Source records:
☆ ☆ ☆ ☆ ☆
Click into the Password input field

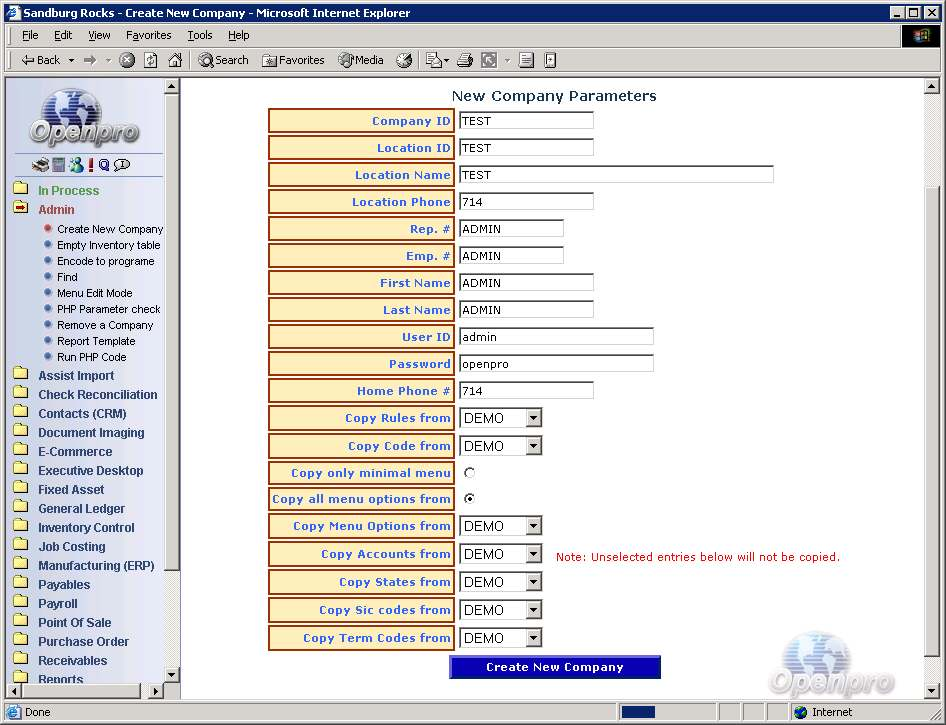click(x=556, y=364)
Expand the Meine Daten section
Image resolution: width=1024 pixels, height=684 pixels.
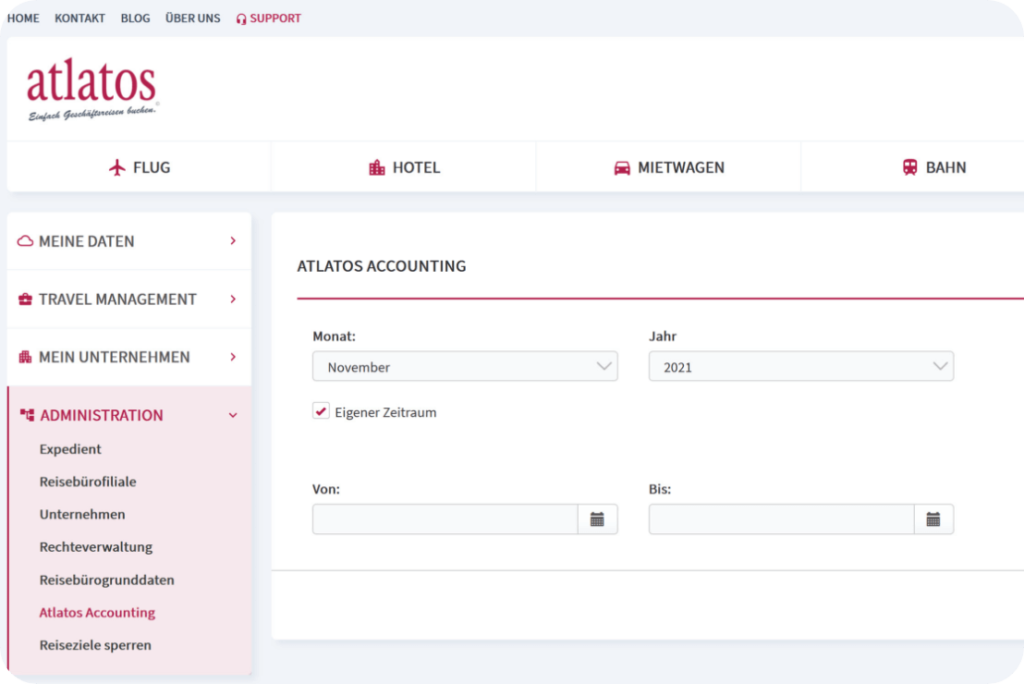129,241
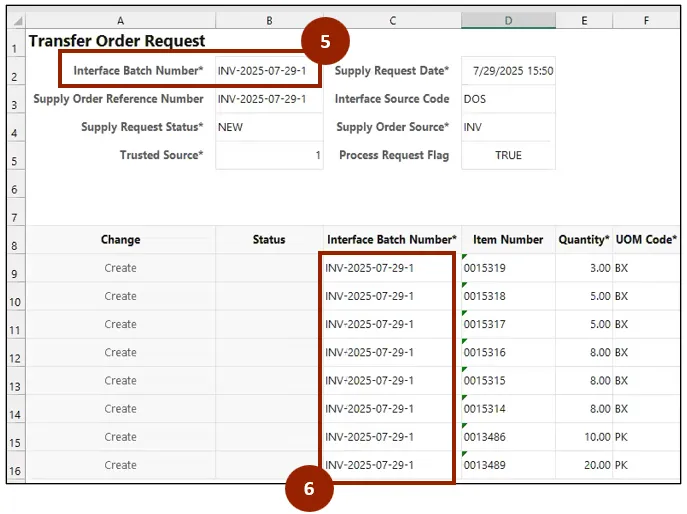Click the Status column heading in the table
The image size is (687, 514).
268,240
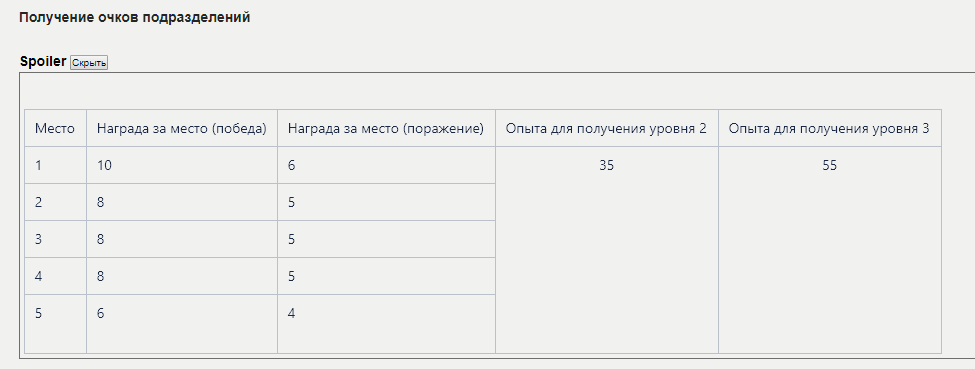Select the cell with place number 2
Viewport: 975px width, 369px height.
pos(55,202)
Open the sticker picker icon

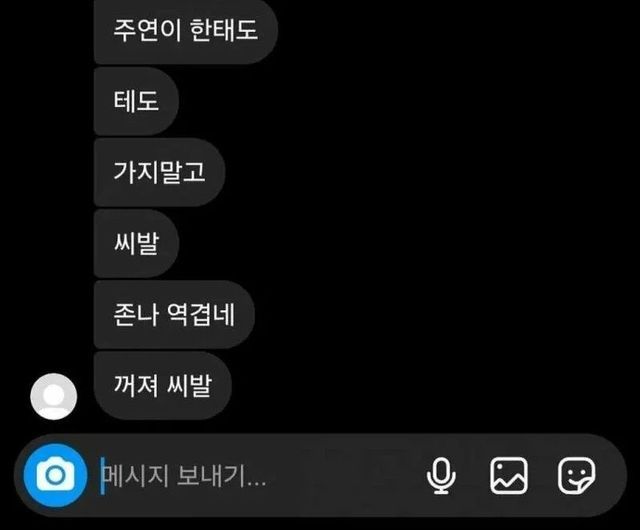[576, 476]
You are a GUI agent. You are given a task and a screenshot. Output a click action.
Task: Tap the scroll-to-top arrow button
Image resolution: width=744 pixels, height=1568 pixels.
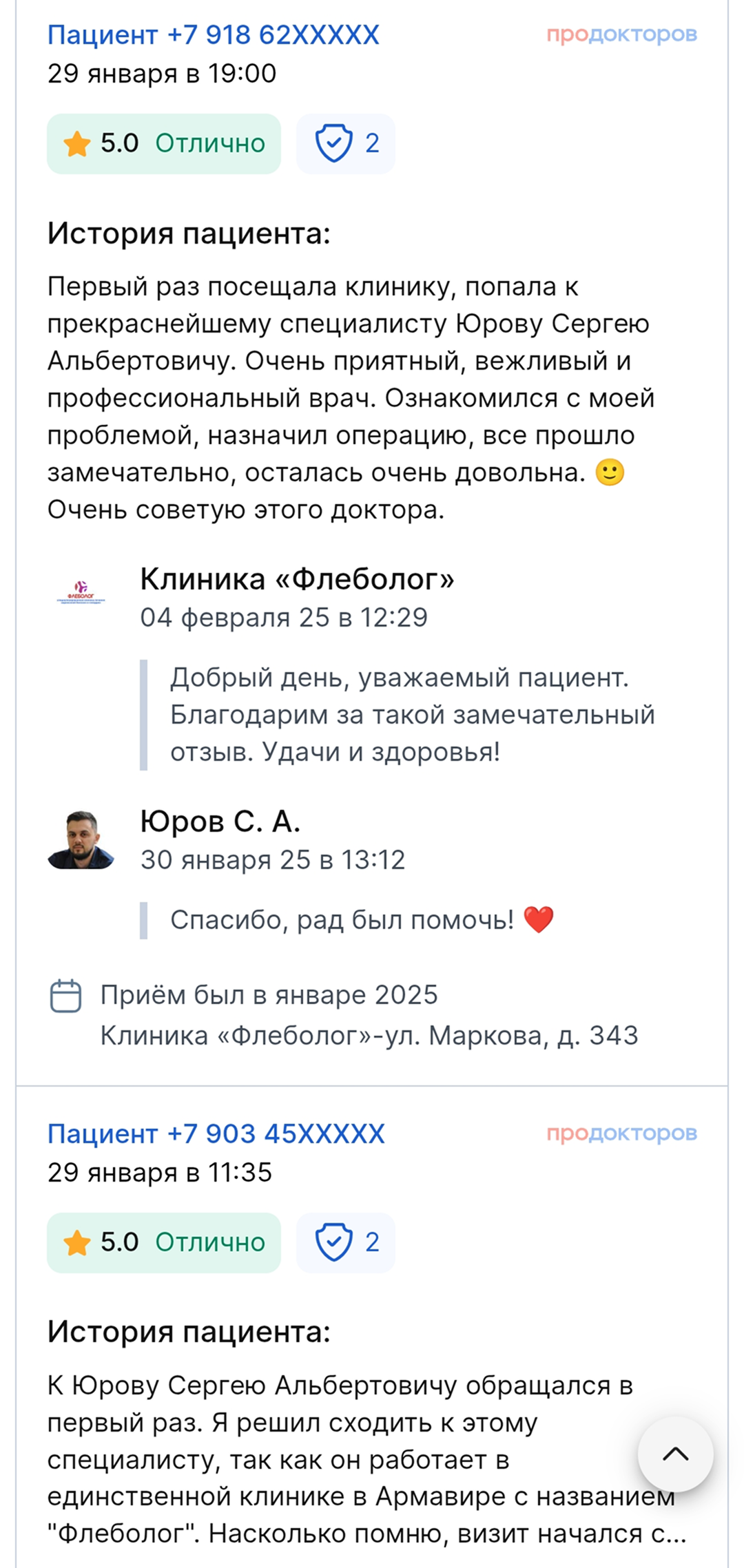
☆ ☆ ☆ ☆ ☆
WHAT IS NEEDED: The lines from the one holding "Expand the Meine Daten section" to the final line of the entries are to be duplicated exactly, and the pictures are to be left out.

OUTPUT OF THE TASK:
Expand the Meine Daten section
Image resolution: width=1024 pixels, height=684 pixels.
129,241
Click the Status column heading in the table
The image size is (687, 514).
268,240
Select the cell with place number 2
Viewport: 975px width, 369px height.
pos(55,202)
Open the sticker picker icon

[576, 476]
You are a GUI agent. You are given a task and a screenshot. Output a click action.
Task: Tap the scroll-to-top arrow button
Image resolution: width=744 pixels, height=1568 pixels.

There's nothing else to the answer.